— Assignment —
From the data below, return only the lines from the one with "Task: Select the Hide column text label" through the one with "Task: Click the graphql-php link", exact and inclusive, with pictures left out.

— Data shown —
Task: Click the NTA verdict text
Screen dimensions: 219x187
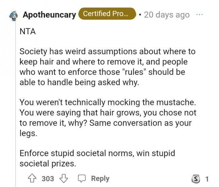Action: [x=28, y=32]
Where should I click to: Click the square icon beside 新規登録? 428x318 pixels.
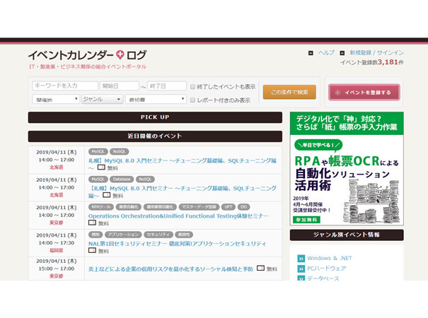click(342, 53)
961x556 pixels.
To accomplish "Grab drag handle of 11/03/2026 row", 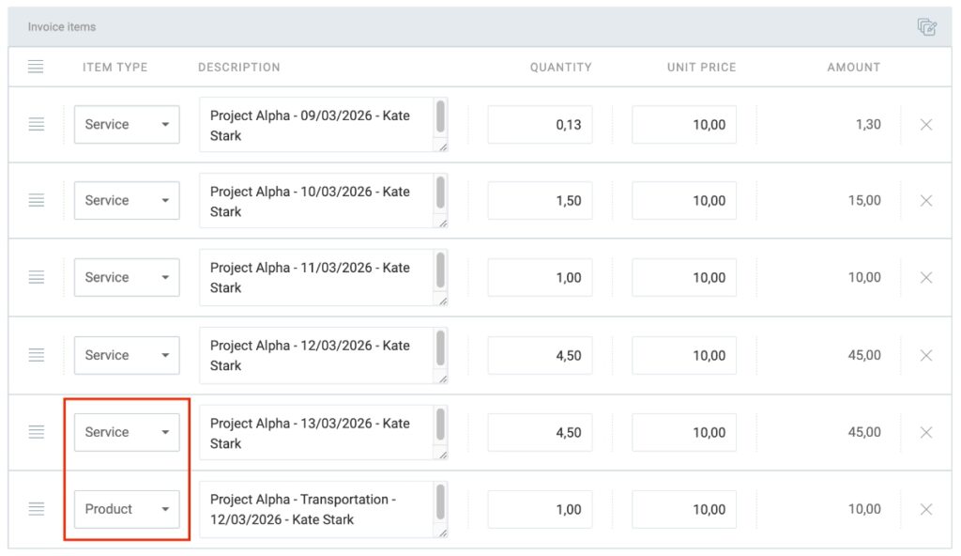I will (37, 278).

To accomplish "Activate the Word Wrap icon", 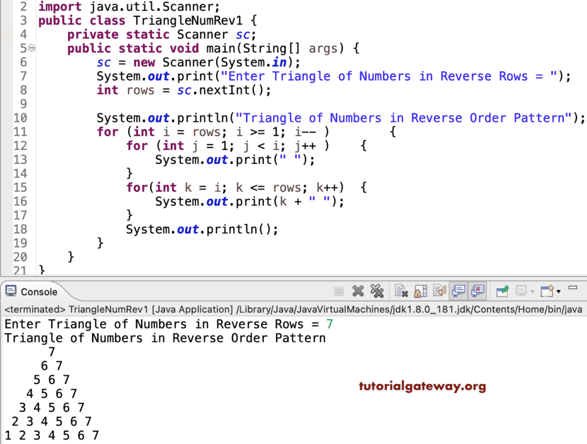I will point(439,290).
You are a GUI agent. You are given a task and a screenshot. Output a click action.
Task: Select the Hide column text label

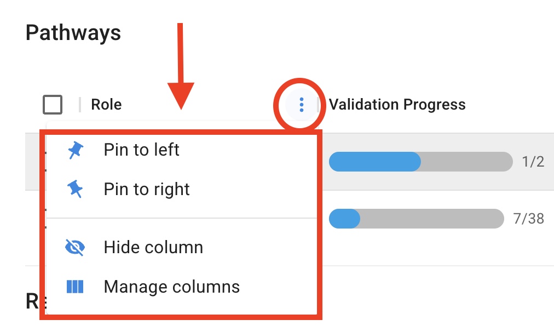(153, 248)
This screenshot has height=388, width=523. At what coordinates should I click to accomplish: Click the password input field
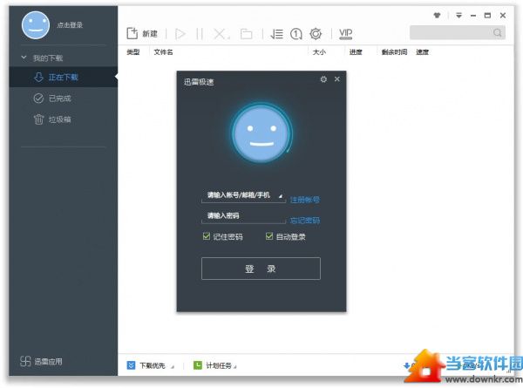click(x=242, y=215)

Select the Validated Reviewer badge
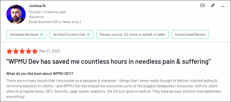pos(26,34)
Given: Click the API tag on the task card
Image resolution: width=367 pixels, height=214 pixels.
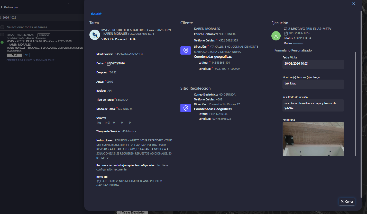Looking at the screenshot, I should (x=26, y=55).
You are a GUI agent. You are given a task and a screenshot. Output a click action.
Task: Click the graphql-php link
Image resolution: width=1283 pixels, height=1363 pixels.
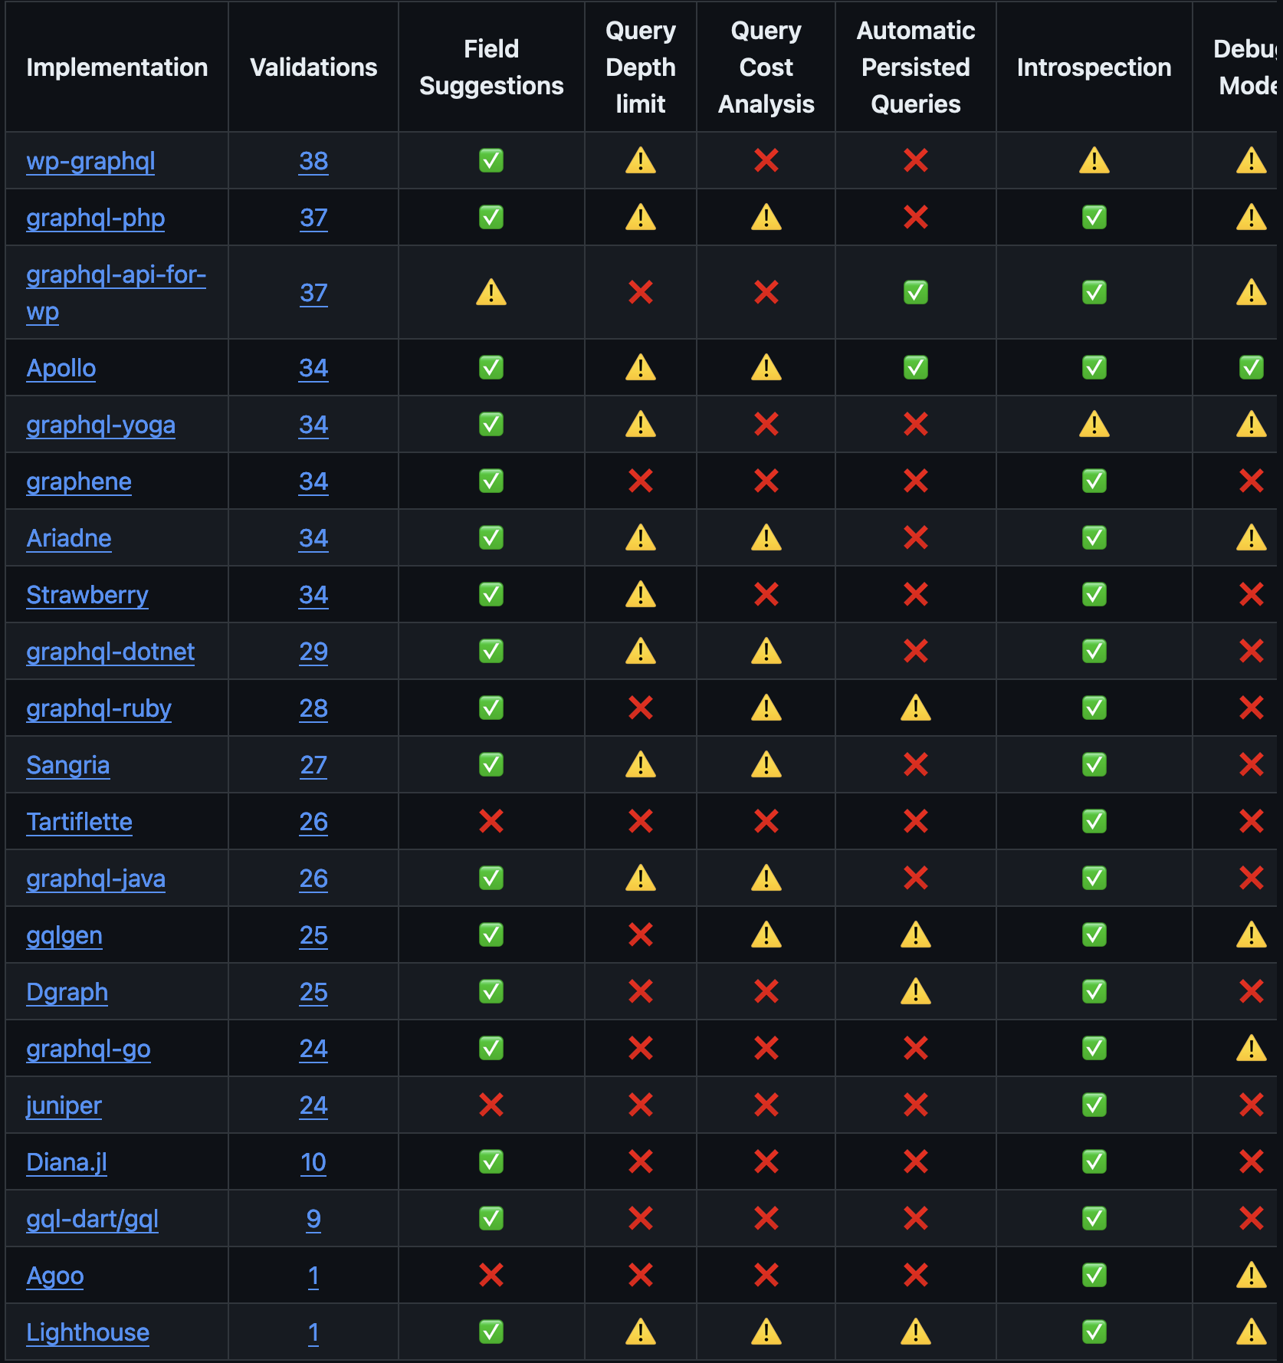pyautogui.click(x=95, y=218)
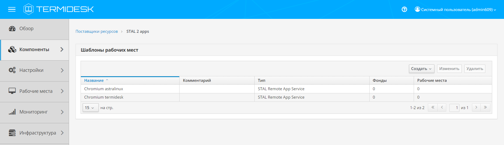Go to previous page of results
504x145 pixels.
coord(442,108)
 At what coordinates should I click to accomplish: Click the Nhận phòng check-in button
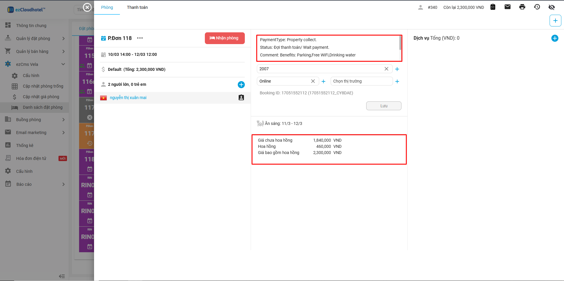coord(225,38)

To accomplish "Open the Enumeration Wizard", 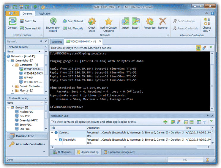I will (53, 22).
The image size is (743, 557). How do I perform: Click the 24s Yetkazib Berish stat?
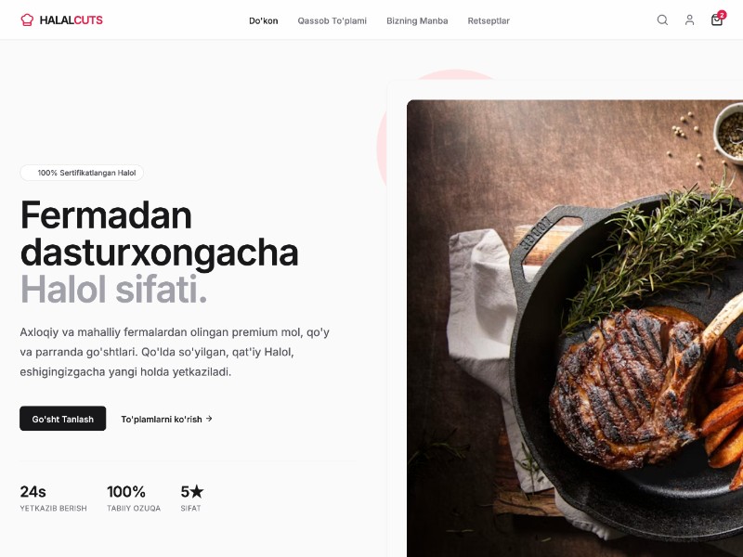(x=53, y=498)
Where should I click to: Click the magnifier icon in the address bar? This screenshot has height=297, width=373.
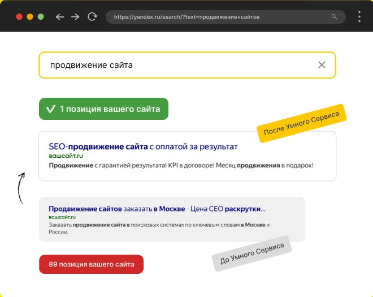335,17
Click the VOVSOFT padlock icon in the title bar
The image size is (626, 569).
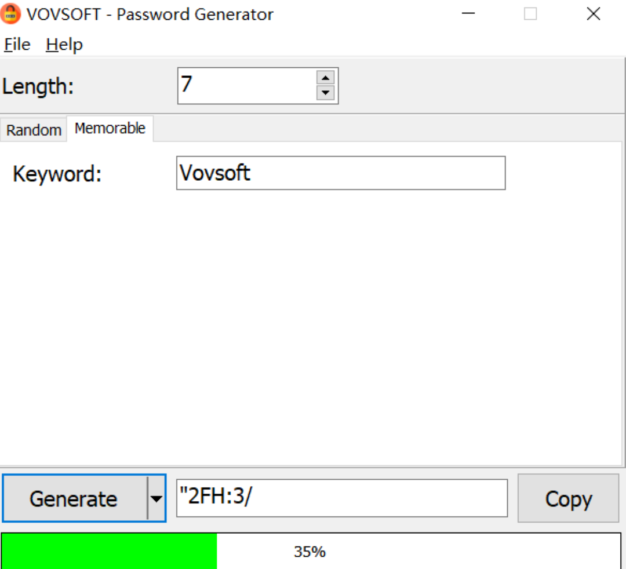(x=10, y=13)
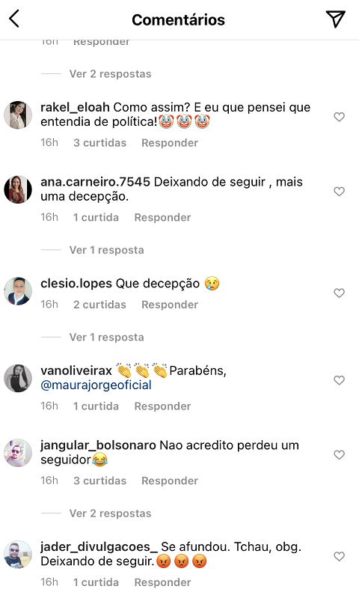
Task: Open the jader_divulgacoes_ username
Action: 99,547
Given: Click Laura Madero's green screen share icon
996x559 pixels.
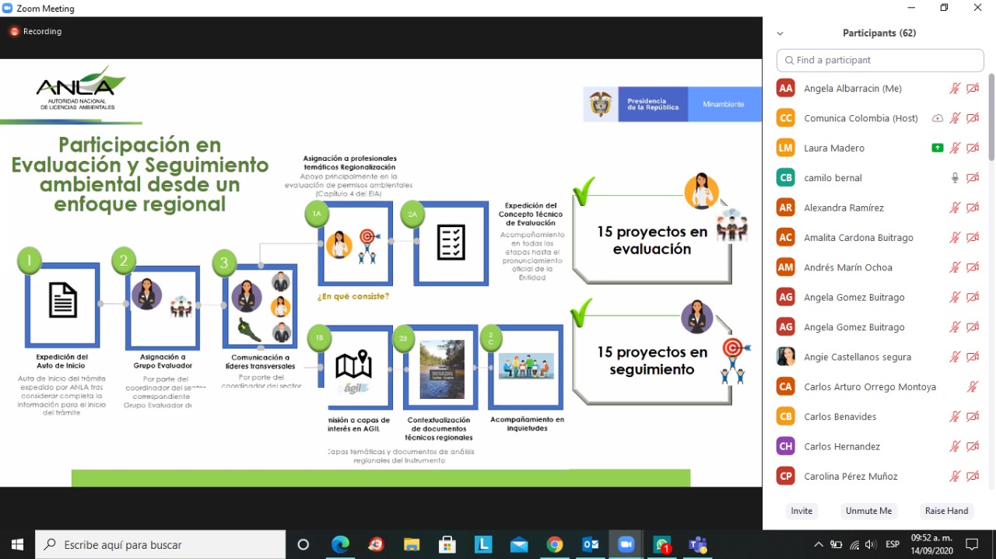Looking at the screenshot, I should click(x=938, y=148).
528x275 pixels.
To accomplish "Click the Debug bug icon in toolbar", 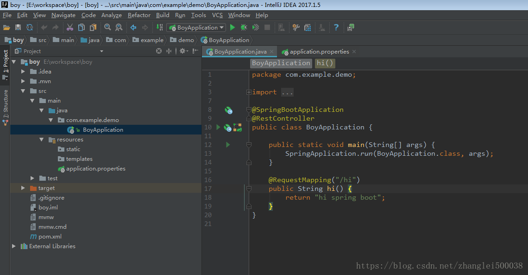I will [244, 28].
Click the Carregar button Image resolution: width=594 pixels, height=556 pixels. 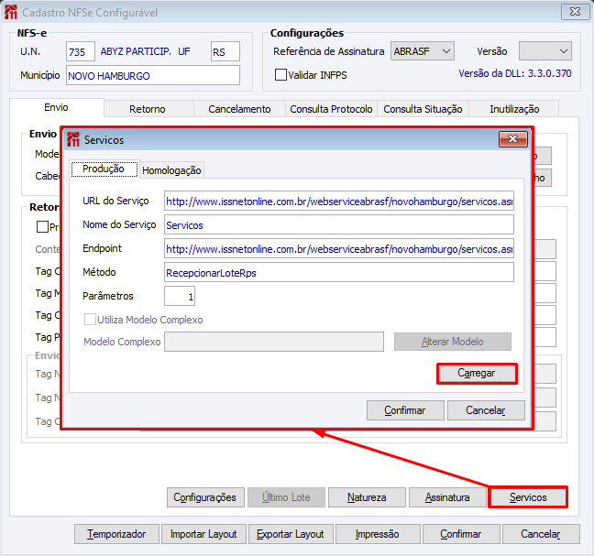coord(477,373)
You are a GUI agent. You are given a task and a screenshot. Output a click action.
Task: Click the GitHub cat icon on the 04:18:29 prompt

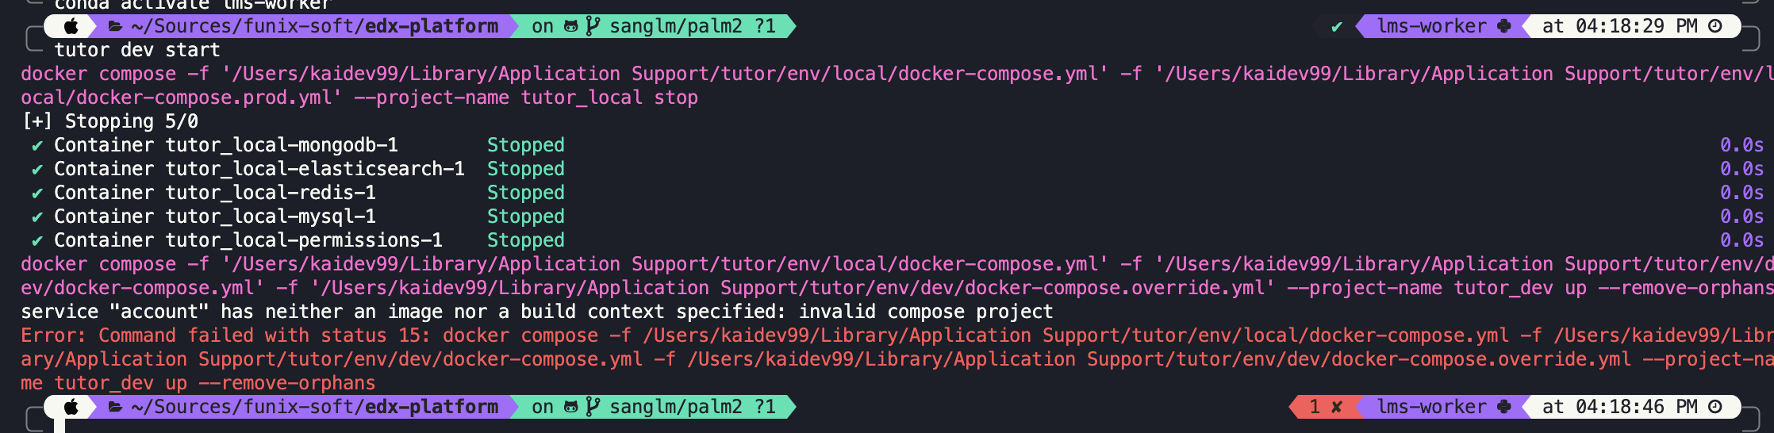click(x=570, y=26)
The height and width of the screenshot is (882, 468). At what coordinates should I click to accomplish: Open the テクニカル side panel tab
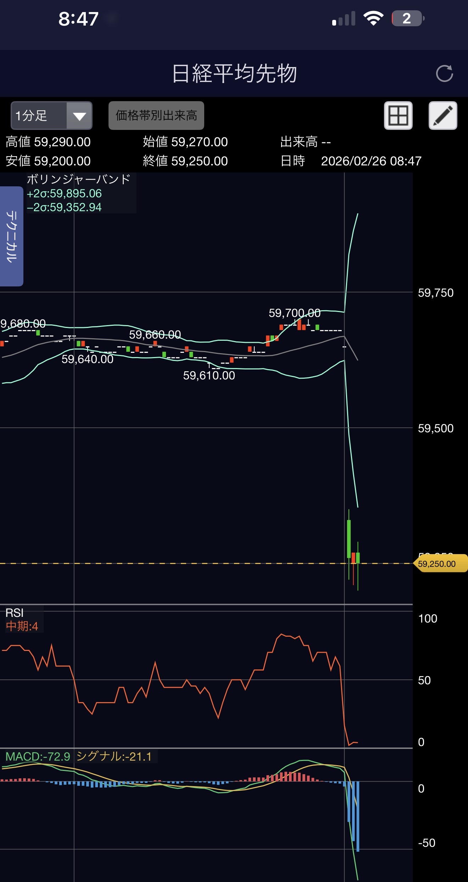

— Solution for this problem —
Task: Select the Hide column text label

(153, 248)
This screenshot has height=388, width=523. At what coordinates should I click to accomplish: Click the password input field
click(x=242, y=215)

Select the Validated Reviewer badge
pos(26,34)
Given: Click the API tag on the task card
Image resolution: width=367 pixels, height=214 pixels.
Looking at the screenshot, I should (x=26, y=55).
You are a GUI agent. You are given a task and a screenshot. Output a click action.
Task: Click the graphql-php link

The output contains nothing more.